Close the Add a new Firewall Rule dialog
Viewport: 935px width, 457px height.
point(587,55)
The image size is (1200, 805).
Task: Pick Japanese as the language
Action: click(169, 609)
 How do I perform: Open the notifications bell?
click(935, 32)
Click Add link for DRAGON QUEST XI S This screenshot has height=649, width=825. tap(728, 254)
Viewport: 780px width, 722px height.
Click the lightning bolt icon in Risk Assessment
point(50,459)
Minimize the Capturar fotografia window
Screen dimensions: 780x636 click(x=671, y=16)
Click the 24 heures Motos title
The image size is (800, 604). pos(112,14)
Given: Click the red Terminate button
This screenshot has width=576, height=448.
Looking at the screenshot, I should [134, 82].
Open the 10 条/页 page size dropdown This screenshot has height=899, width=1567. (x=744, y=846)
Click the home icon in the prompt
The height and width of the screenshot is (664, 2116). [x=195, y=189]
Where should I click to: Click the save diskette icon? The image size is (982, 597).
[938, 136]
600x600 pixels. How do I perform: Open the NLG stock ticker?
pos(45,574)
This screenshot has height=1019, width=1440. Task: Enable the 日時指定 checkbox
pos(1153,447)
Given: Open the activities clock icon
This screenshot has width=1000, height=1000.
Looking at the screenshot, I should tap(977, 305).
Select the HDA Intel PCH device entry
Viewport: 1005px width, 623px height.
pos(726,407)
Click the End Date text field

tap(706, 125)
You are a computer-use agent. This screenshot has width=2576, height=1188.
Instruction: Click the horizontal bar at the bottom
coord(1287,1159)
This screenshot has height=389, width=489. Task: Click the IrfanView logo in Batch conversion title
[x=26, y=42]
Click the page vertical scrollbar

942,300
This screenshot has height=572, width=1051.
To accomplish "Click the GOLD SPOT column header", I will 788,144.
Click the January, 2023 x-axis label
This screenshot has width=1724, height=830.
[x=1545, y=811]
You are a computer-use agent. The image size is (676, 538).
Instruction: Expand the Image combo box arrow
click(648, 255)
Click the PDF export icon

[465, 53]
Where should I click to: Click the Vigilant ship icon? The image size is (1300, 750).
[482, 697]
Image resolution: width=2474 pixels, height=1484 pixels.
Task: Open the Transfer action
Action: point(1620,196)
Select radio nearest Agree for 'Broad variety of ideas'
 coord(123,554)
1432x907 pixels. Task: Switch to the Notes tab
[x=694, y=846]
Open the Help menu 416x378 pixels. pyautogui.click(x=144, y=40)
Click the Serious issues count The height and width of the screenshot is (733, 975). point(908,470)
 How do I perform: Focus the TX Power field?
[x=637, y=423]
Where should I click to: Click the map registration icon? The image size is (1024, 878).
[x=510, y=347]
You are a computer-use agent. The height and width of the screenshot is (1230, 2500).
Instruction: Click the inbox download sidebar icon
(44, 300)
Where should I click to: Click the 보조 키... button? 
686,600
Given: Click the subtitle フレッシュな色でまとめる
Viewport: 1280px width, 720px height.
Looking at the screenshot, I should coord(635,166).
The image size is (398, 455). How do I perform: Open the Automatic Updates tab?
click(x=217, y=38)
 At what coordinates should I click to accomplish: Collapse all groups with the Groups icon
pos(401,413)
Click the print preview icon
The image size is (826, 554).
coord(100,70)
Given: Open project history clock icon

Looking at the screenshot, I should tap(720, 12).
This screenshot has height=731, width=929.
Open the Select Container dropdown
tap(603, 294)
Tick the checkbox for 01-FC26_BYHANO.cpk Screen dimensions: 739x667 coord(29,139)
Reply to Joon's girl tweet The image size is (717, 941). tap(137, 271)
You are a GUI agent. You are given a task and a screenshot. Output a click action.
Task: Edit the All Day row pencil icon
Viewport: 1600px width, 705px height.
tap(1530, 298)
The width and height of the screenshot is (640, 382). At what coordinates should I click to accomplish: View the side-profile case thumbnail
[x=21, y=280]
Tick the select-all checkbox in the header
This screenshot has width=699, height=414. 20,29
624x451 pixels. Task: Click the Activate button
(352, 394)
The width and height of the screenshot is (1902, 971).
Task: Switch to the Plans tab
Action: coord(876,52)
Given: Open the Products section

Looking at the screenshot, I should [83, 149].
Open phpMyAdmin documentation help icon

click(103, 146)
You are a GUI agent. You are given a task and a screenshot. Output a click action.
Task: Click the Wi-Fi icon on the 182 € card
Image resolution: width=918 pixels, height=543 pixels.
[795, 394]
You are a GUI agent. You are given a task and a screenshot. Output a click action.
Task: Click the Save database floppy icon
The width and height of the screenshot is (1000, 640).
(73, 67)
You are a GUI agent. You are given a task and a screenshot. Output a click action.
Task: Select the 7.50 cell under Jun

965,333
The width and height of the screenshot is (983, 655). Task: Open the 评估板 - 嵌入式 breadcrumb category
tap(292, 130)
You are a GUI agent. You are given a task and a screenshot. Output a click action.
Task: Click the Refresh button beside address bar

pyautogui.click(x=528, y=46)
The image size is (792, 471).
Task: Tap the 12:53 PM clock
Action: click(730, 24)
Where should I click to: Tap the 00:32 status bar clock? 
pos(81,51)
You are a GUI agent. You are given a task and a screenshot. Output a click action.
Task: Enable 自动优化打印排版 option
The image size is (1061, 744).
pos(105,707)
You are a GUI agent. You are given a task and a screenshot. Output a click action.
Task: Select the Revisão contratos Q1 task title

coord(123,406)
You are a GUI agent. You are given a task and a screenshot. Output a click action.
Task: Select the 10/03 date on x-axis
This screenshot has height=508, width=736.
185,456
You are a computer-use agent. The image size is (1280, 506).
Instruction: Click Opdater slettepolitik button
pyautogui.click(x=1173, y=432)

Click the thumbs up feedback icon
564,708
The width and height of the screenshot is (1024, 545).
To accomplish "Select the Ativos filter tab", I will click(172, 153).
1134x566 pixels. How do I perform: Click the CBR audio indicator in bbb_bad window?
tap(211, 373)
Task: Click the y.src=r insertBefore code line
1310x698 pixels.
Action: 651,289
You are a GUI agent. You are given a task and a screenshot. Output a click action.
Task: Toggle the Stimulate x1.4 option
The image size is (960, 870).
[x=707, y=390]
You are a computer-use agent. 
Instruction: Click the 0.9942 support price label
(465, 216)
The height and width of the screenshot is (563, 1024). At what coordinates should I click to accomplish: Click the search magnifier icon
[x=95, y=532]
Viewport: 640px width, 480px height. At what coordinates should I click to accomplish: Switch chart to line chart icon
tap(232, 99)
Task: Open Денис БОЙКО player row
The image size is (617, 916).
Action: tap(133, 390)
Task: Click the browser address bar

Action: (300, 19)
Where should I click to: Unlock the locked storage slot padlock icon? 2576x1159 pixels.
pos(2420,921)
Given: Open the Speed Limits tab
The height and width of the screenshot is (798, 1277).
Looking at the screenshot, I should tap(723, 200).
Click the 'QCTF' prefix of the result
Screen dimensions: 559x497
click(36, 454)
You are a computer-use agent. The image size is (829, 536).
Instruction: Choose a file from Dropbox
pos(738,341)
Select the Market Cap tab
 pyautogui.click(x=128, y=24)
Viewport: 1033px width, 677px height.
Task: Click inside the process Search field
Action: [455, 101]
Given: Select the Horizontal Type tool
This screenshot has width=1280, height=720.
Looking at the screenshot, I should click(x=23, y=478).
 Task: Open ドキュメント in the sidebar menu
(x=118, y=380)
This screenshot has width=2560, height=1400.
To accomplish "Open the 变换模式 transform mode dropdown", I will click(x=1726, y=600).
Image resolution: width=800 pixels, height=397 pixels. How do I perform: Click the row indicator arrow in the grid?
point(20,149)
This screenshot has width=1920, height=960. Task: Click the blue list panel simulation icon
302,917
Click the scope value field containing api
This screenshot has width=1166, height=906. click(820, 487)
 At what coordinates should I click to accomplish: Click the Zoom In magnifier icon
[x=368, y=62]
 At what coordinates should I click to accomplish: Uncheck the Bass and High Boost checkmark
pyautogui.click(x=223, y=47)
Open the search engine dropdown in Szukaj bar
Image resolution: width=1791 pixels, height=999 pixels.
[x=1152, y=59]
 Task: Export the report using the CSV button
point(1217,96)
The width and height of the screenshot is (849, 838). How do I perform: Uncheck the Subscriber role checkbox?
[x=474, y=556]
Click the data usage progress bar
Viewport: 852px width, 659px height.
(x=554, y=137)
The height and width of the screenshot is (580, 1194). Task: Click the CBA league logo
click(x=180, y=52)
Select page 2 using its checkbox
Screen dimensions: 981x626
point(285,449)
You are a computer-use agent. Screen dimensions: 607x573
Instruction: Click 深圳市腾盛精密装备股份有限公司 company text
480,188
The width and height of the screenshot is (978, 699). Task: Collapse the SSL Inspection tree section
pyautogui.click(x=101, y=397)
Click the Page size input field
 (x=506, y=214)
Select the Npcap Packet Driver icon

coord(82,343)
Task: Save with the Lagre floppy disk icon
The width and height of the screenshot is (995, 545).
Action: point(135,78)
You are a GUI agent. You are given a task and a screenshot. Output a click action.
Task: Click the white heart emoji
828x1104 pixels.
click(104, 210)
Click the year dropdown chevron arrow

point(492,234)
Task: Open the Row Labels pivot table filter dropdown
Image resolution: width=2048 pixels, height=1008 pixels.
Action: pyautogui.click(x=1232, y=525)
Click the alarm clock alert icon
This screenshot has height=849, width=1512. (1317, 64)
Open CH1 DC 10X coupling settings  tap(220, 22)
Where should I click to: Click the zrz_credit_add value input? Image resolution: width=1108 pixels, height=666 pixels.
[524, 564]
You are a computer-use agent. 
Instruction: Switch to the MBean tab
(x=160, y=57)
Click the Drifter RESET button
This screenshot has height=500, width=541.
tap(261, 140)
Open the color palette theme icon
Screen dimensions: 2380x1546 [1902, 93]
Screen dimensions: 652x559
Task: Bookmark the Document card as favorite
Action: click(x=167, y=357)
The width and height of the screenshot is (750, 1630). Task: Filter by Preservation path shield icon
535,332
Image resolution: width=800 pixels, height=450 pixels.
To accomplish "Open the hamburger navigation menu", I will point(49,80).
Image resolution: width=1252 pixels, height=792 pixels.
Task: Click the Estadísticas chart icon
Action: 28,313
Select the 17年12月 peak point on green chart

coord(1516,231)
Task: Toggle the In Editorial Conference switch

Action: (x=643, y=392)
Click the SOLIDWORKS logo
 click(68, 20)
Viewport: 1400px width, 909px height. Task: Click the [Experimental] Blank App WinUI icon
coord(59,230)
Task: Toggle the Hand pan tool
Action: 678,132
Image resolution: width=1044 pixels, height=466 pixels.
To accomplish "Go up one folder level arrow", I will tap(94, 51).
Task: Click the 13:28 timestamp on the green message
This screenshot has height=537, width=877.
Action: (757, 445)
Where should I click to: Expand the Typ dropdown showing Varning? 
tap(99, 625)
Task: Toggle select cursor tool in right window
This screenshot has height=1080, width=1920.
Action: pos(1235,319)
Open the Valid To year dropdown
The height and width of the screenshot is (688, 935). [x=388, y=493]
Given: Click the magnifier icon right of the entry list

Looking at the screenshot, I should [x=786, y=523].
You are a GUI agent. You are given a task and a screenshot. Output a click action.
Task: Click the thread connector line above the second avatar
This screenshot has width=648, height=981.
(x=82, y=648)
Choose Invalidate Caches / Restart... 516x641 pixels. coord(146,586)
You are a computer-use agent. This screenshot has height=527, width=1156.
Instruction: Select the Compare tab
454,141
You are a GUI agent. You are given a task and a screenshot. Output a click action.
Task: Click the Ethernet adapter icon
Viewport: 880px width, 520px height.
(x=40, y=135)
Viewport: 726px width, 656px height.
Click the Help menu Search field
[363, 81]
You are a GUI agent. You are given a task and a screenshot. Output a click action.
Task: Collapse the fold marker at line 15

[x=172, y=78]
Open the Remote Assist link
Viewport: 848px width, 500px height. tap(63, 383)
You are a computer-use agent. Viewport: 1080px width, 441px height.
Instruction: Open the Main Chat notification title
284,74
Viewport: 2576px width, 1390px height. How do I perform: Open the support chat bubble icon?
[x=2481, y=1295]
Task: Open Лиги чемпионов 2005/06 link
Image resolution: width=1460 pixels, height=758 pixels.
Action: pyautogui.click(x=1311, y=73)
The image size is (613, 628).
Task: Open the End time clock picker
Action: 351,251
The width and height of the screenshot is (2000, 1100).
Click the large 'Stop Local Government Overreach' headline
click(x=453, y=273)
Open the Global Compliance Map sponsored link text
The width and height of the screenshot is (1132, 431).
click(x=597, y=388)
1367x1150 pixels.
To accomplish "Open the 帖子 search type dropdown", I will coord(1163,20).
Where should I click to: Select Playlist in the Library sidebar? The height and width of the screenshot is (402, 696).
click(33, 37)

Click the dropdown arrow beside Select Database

* * * * * * * * *

PROBLEM DETAILS:
Put the lines of the listing above into a JSON list of strings, one string per line and blank lines omitted. Begin at the line that contains "Open CH1 DC" and stop after the line that contains "tap(261, 140)".

RESULT:
[
  "Open CH1 DC 10X coupling settings  tap(220, 22)",
  "Where should I click to: Click the zrz_credit_add value input? Image resolution: width=1108 pixels, height=666 pixels.",
  "[524, 564]",
  "You are a computer-use agent. ",
  "Instruction: Switch to the MBean tab",
  "(x=160, y=57)",
  "Click the Drifter RESET button",
  "This screenshot has height=500, width=541.",
  "tap(261, 140)"
]